* **Directions**
Give the entries back exactly as they stand, but without pictures.
-------- Recorded data
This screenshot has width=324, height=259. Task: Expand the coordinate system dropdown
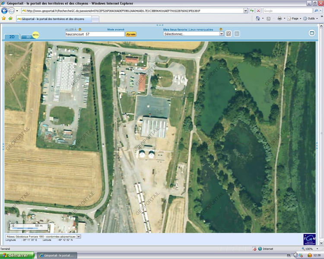pos(78,237)
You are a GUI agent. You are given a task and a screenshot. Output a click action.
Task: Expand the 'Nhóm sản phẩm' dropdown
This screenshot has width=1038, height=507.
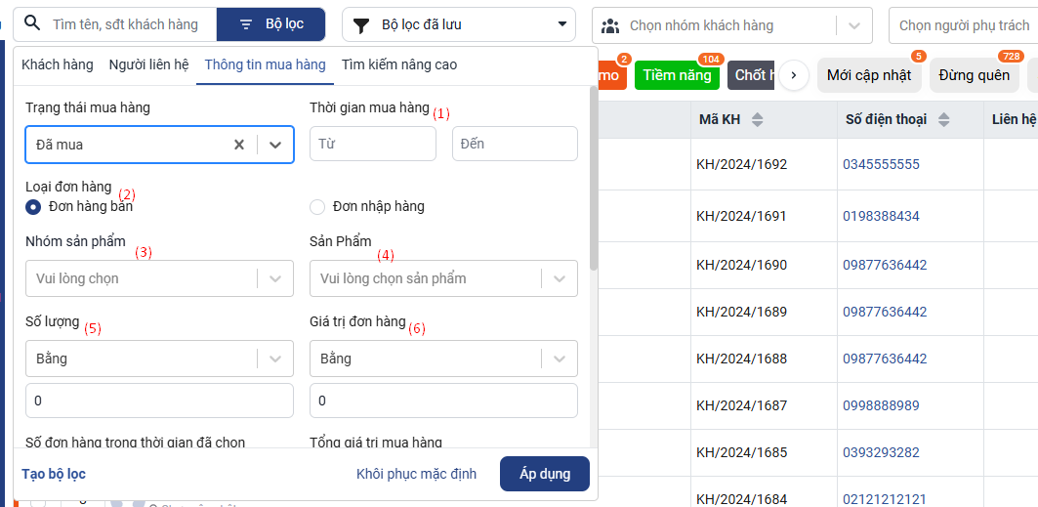click(x=274, y=278)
----------------
* **Exercise output**
This screenshot has width=324, height=259. Task: Expand the coordinate system dropdown
pos(78,237)
You are a GUI agent. You are given a task and a screenshot. Output a click action.
Task: Expand the 'Nhóm sản phẩm' dropdown
This screenshot has width=1038, height=507.
click(x=274, y=278)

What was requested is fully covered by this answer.